Hamburg was nominated by US President Barack Obama on 14 March, but as Nature Medicine went to press, she was still awaiting Senate confirmation. In the interim, Joshua Sharfstein, whom Obama appointed as deputy FDA commissioner, took the temporary position of the agency's acting head on 30 March.

Both Hamburg and Sharfstein are former health commissioners of large cities (New York and Baltimore, respectively) and therefore “understand public health issues from the street level—how policy impacts people,” says Peter Pitts, a former FDA associate commissioner for external affairs who currently serves as president of the New York-based Center for Medicine in the Public Interest, which receives biopharmaceutical industry funding.

The new FDA leaders are likely to put more emphasis on ensuring the safety of all medical products, rather than focusing on approving as many new medical products for use as soon as possible, as the FDA has been doing for the last few years, says Diana Zuckerman, president of the National Research Center for Women & Families in Washington, DC.

According to Jerry Avorn of Harvard Medical School, Hamburg and Sharfstein have the advantage of joining the agency after the enactment of the Food and Drug Administration Amendments Act of 2007, which gives the agency expanded authority to require post-marketing studies and clinical trials.
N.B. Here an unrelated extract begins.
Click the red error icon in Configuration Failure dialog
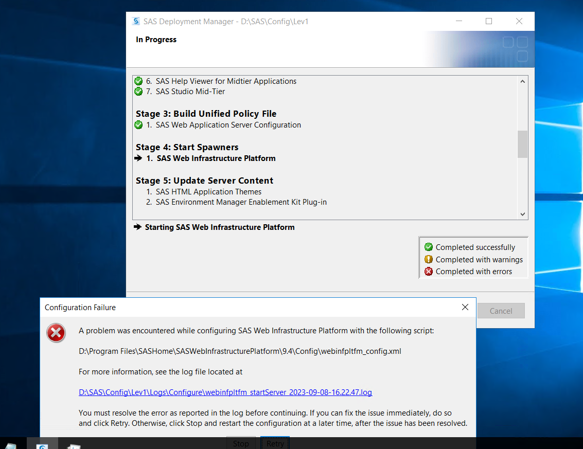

Avorn predicts the legislation will give the new leaders clout when it comes to tracking the safety of approved drugs.

Some pharmaceutical insiders have voiced concerns in news articles that Sharfstein, who worked under drug industry critic Representative Henry Waxman, will crack down on the industry.

And John Calfee, a resident scholar at the American Enterprise Institute based in Washington, DC who has consulted for the drug industry, argues emphasizing safety too much could substantially hinder the approval of useful drugs.